Task — If an entry below contains an image, drop the image and retype the rest exactly.

Data supplied —
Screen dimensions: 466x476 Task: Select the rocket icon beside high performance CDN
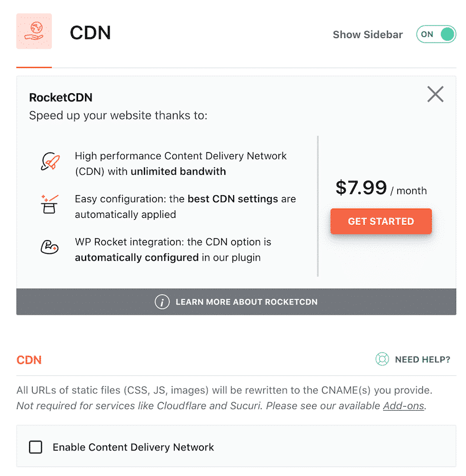[x=50, y=161]
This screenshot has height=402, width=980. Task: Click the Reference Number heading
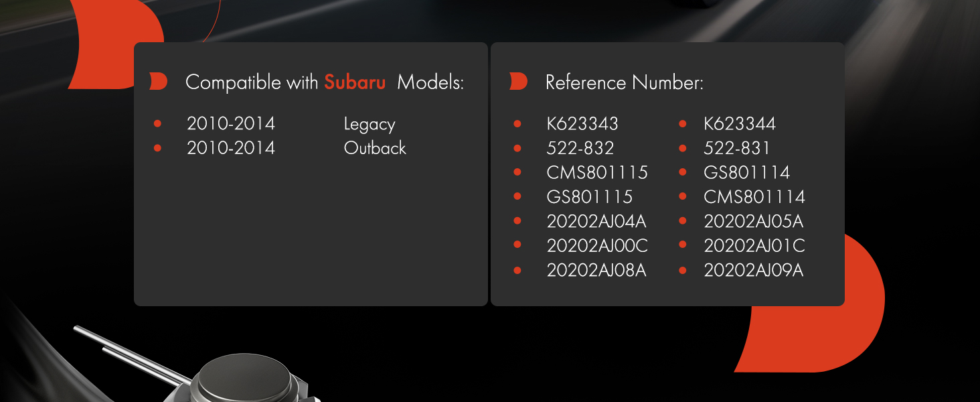pos(625,83)
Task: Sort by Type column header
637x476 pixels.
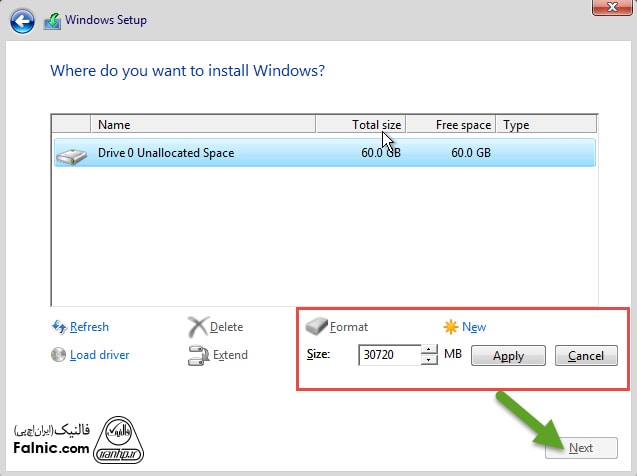Action: click(546, 125)
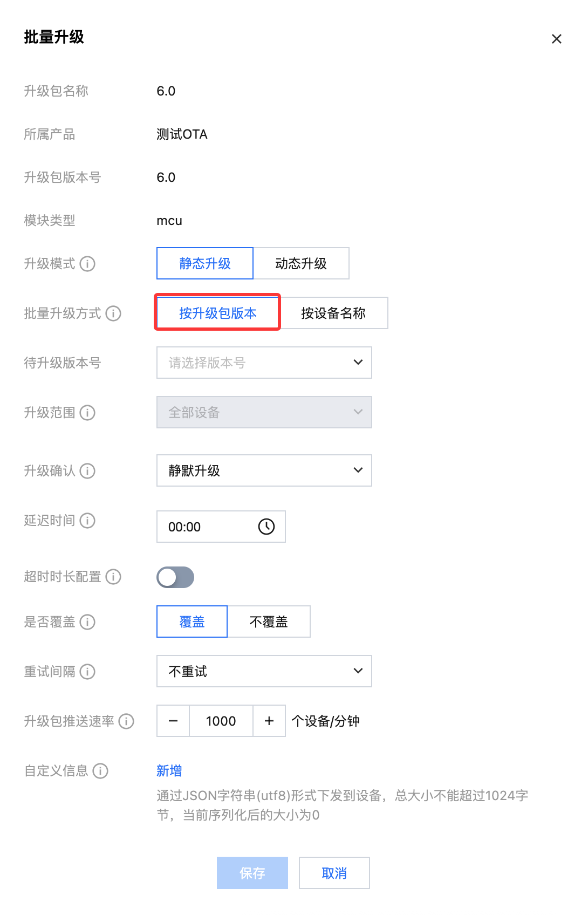Select 按升级包版本 batch method
The image size is (588, 915).
pos(217,313)
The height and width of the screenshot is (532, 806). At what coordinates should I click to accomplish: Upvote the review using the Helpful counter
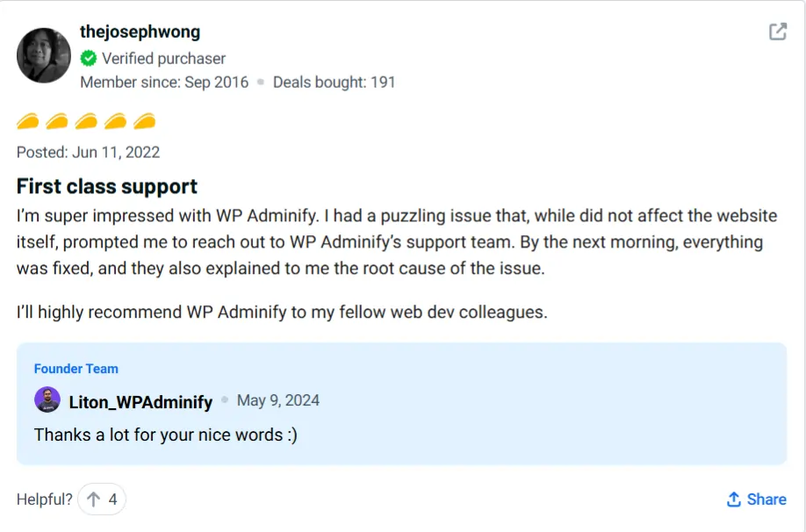tap(101, 499)
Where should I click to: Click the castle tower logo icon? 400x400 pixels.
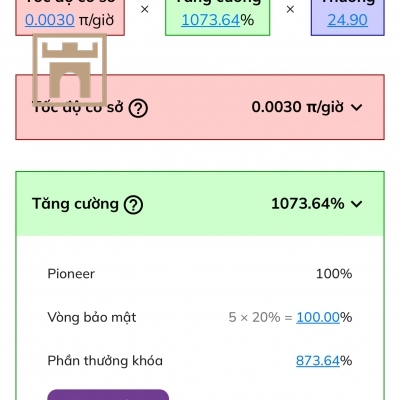click(x=70, y=70)
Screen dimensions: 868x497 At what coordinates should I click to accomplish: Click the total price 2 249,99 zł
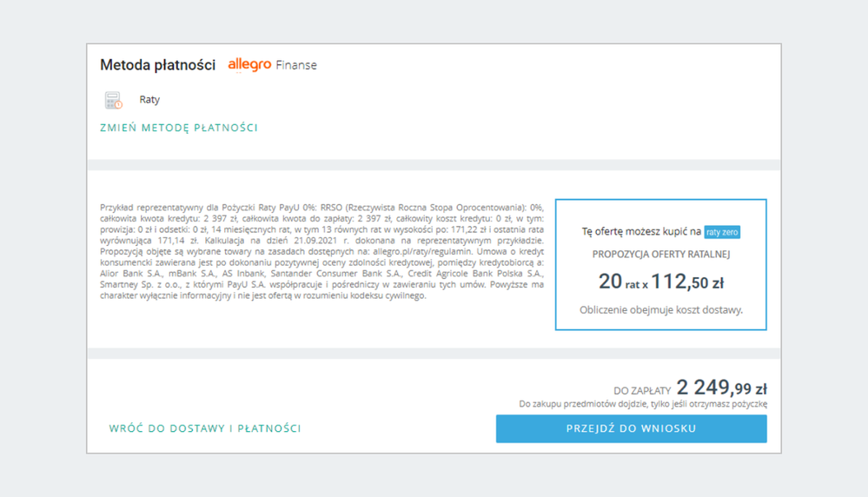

Expected output —
Screen dimensions: 466x476 Task: Select the rocket icon beside high performance CDN
[x=50, y=161]
This screenshot has height=402, width=980. Task: Click the Reference Number heading
pos(625,83)
Task: Sort by Type column header
637x476 pixels.
Action: click(546, 125)
Select 按升级包版本 batch method
The image size is (588, 915).
pos(217,313)
The height and width of the screenshot is (532, 806). At what coordinates should I click to accomplish: Upvote the review using the Helpful counter
tap(101, 499)
Where should I click to: Click the castle tower logo icon? 400x400 pixels.
click(x=70, y=70)
Screen dimensions: 868x497 At what coordinates should I click to accomplish: Click the total price 2 249,99 zł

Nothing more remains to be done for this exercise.